Start of Block

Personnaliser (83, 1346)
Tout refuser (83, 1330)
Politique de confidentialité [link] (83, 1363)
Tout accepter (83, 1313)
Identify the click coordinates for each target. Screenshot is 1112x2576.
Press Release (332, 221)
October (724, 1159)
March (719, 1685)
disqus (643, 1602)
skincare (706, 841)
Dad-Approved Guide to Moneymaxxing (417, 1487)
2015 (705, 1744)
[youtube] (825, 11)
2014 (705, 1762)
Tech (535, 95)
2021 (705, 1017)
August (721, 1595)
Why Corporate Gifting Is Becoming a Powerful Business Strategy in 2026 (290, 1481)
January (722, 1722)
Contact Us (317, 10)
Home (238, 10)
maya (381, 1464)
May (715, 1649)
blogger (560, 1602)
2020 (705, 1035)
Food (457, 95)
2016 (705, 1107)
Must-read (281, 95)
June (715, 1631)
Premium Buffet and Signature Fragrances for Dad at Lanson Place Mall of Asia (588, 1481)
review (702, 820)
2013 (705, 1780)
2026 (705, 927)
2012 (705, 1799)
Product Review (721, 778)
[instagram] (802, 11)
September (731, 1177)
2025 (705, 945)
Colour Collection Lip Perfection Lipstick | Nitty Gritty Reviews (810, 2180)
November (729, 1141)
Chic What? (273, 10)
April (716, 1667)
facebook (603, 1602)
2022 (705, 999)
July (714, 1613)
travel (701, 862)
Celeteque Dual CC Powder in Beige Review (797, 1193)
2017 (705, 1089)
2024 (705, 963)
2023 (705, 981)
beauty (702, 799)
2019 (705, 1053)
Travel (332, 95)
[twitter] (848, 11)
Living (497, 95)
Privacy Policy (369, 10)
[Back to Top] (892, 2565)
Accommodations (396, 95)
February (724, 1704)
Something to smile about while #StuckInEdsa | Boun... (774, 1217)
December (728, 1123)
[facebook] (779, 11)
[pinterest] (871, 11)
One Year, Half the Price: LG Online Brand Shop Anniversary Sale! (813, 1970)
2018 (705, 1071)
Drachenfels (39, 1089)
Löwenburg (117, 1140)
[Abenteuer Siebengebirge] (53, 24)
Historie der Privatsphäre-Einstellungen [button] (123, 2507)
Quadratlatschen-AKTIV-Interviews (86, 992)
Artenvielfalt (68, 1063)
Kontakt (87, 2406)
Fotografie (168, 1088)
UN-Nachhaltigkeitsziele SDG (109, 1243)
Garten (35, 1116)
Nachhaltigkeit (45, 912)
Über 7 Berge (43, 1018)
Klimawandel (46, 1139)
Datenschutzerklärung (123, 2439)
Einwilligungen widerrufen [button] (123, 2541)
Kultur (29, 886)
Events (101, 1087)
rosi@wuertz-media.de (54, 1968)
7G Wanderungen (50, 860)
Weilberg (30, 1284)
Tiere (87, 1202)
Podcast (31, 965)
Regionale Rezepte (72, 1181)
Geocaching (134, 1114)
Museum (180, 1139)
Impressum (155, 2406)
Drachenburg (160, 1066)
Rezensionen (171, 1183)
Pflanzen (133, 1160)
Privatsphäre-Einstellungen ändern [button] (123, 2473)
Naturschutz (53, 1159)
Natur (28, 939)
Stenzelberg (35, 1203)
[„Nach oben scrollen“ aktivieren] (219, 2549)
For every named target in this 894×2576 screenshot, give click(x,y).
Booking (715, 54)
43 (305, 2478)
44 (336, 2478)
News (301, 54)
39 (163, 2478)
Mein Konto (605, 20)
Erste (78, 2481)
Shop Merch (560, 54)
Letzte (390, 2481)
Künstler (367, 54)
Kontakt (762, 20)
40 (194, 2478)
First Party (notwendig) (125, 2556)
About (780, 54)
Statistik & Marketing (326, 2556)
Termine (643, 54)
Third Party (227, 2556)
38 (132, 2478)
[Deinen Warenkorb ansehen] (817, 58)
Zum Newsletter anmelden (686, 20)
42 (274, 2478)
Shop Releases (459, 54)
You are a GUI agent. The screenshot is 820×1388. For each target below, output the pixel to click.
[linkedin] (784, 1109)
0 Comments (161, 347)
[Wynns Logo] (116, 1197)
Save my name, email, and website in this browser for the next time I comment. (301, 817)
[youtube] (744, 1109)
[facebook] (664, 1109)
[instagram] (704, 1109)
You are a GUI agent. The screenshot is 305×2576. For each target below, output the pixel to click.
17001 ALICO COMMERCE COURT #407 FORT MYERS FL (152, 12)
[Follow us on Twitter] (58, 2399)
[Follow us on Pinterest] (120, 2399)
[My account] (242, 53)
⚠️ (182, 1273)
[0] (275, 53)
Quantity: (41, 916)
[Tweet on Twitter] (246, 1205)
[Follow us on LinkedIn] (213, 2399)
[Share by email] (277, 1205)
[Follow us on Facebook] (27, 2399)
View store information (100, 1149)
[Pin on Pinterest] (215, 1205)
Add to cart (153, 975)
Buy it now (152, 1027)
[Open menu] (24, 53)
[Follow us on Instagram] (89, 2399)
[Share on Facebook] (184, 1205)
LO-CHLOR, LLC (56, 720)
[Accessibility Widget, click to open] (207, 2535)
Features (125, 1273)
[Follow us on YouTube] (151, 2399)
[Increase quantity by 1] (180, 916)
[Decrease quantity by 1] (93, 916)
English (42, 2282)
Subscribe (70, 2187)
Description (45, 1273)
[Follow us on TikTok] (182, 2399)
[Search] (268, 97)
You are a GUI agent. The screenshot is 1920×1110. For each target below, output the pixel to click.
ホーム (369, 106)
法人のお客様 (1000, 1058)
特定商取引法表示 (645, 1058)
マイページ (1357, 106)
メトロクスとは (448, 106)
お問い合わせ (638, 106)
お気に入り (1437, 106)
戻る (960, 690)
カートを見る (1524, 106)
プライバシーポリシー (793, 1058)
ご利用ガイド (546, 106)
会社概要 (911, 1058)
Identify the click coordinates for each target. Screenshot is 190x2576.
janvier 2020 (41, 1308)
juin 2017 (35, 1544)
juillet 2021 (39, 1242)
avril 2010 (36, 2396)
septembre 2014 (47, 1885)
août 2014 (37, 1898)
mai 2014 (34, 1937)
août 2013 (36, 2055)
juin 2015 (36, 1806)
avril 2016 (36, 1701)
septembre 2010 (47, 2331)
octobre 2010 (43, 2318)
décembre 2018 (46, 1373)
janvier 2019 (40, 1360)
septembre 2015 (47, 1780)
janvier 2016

End of Block

**Requirement:** Word for word, retype all of the material.

**Written reply:**
Personnaliser (83, 1346)
Tout refuser (83, 1330)
Politique de confidentialité [link] (83, 1363)
Tout accepter (83, 1313)
Identify the click coordinates for each target. Screenshot is 1112x2576.
Press Release (332, 221)
October (724, 1159)
March (719, 1685)
disqus (643, 1602)
skincare (706, 841)
Dad-Approved Guide to Moneymaxxing (417, 1487)
2015 (705, 1744)
[youtube] (825, 11)
2014 (705, 1762)
Tech (535, 95)
2021 (705, 1017)
August (721, 1595)
Why Corporate Gifting Is Becoming a Powerful Business Strategy in 2026 (290, 1481)
January (722, 1722)
Contact Us (317, 10)
Home (238, 10)
maya (381, 1464)
May (715, 1649)
blogger (560, 1602)
2020 (705, 1035)
Food (457, 95)
2016 (705, 1107)
Must-read (281, 95)
June (715, 1631)
Premium Buffet and Signature Fragrances for Dad at Lanson Place Mall of Asia (588, 1481)
review (702, 820)
2013 (705, 1780)
2026 (705, 927)
2012 (705, 1799)
Product Review (721, 778)
[instagram] (802, 11)
September (731, 1177)
2025 (705, 945)
Colour Collection Lip Perfection Lipstick | Nitty Gritty Reviews (810, 2180)
November (729, 1141)
Chic What? (273, 10)
April (716, 1667)
facebook (603, 1602)
2022 (705, 999)
July (714, 1613)
travel (701, 862)
Celeteque Dual CC Powder in Beige Review (797, 1193)
2017 (705, 1089)
2024 (705, 963)
2023 (705, 981)
beauty (702, 799)
2019 (705, 1053)
Travel (332, 95)
[twitter] (848, 11)
Living (497, 95)
Privacy Policy (369, 10)
[Back to Top] (892, 2565)
Accommodations (396, 95)
February (724, 1704)
Something to smile about while #StuckInEdsa | Boun... (774, 1217)
December (728, 1123)
[facebook] (779, 11)
[pinterest] (871, 11)
One Year, Half the Price: LG Online Brand Shop Anniversary Sale! (813, 1970)
2018 (705, 1071)
Drachenfels (39, 1089)
Löwenburg (117, 1140)
[Abenteuer Siebengebirge] (53, 24)
Historie der Privatsphäre-Einstellungen [button] (123, 2507)
Quadratlatschen-AKTIV-Interviews (86, 992)
Artenvielfalt (68, 1063)
Kontakt (87, 2406)
Fotografie (168, 1088)
UN-Nachhaltigkeitsziele SDG (109, 1243)
Garten (35, 1116)
Nachhaltigkeit (45, 912)
Über 7 Berge (43, 1018)
Klimawandel (46, 1139)
Datenschutzerklärung (123, 2439)
Einwilligungen widerrufen [button] (123, 2541)
Kultur (29, 886)
Events (101, 1087)
rosi@wuertz-media.de (54, 1968)
7G Wanderungen (50, 860)
Weilberg (30, 1284)
Tiere (87, 1202)
Podcast (31, 965)
Regionale Rezepte (72, 1181)
Geocaching (134, 1114)
Museum (180, 1139)
Impressum (155, 2406)
Drachenburg (160, 1066)
Rezensionen (171, 1183)
Pflanzen (133, 1160)
Privatsphäre-Einstellungen ändern [button] (123, 2473)
Naturschutz (53, 1159)
Natur (28, 939)
Stenzelberg (35, 1203)
[„Nach oben scrollen“ aktivieren] (219, 2549)
For every named target in this 894×2576 screenshot, give click(x,y).
Booking (715, 54)
43 (305, 2478)
44 (336, 2478)
News (301, 54)
39 (163, 2478)
Mein Konto (605, 20)
Erste (78, 2481)
Shop Merch (560, 54)
Letzte (390, 2481)
Künstler (367, 54)
Kontakt (762, 20)
40 (194, 2478)
First Party (notwendig) (125, 2556)
About (780, 54)
Statistik & Marketing (326, 2556)
Termine (643, 54)
Third Party (227, 2556)
38 (132, 2478)
[Deinen Warenkorb ansehen] (817, 58)
Zum Newsletter anmelden (686, 20)
42 (274, 2478)
Shop Releases (459, 54)
You are a GUI agent. The screenshot is 820×1388. For each target below, output the pixel to click.
[linkedin] (784, 1109)
0 Comments (161, 347)
[Wynns Logo] (116, 1197)
Save my name, email, and website in this browser for the next time I comment. (301, 817)
[youtube] (744, 1109)
[facebook] (664, 1109)
[instagram] (704, 1109)
You are a GUI agent. The screenshot is 305×2576. For each target below, output the pixel to click.
17001 ALICO COMMERCE COURT #407 FORT MYERS FL (152, 12)
[Follow us on Twitter] (58, 2399)
[Follow us on Pinterest] (120, 2399)
[My account] (242, 53)
⚠️ (182, 1273)
[0] (275, 53)
Quantity: (41, 916)
[Tweet on Twitter] (246, 1205)
[Follow us on LinkedIn] (213, 2399)
[Share by email] (277, 1205)
[Follow us on Facebook] (27, 2399)
View store information (100, 1149)
[Pin on Pinterest] (215, 1205)
Add to cart (153, 975)
Buy it now (152, 1027)
[Open menu] (24, 53)
[Follow us on Instagram] (89, 2399)
[Share on Facebook] (184, 1205)
LO-CHLOR, LLC (56, 720)
[Accessibility Widget, click to open] (207, 2535)
Features (125, 1273)
[Follow us on YouTube] (151, 2399)
[Increase quantity by 1] (180, 916)
[Decrease quantity by 1] (93, 916)
English (42, 2282)
Subscribe (70, 2187)
Description (45, 1273)
[Follow us on TikTok] (182, 2399)
[Search] (268, 97)
You are a GUI agent. The screenshot is 1920×1110. For each target below, output the pixel to click.
ホーム (369, 106)
法人のお客様 (1000, 1058)
特定商取引法表示 (645, 1058)
マイページ (1357, 106)
メトロクスとは (448, 106)
お問い合わせ (638, 106)
お気に入り (1437, 106)
戻る (960, 690)
カートを見る (1524, 106)
プライバシーポリシー (793, 1058)
ご利用ガイド (546, 106)
会社概要 (911, 1058)
Identify the click coordinates for each target. Screenshot is 190x2576.
janvier 2020 (41, 1308)
juin 2017 (35, 1544)
juillet 2021 (39, 1242)
avril 2010 (36, 2396)
septembre 2014 (47, 1885)
août 2014 (37, 1898)
mai 2014 (34, 1937)
août 2013 (36, 2055)
juin 2015 (36, 1806)
avril 2016 (36, 1701)
septembre 2010 (47, 2331)
octobre 2010 (43, 2318)
décembre 2018 (46, 1373)
janvier 2019 (40, 1360)
septembre 2015 (47, 1780)
janvier 2016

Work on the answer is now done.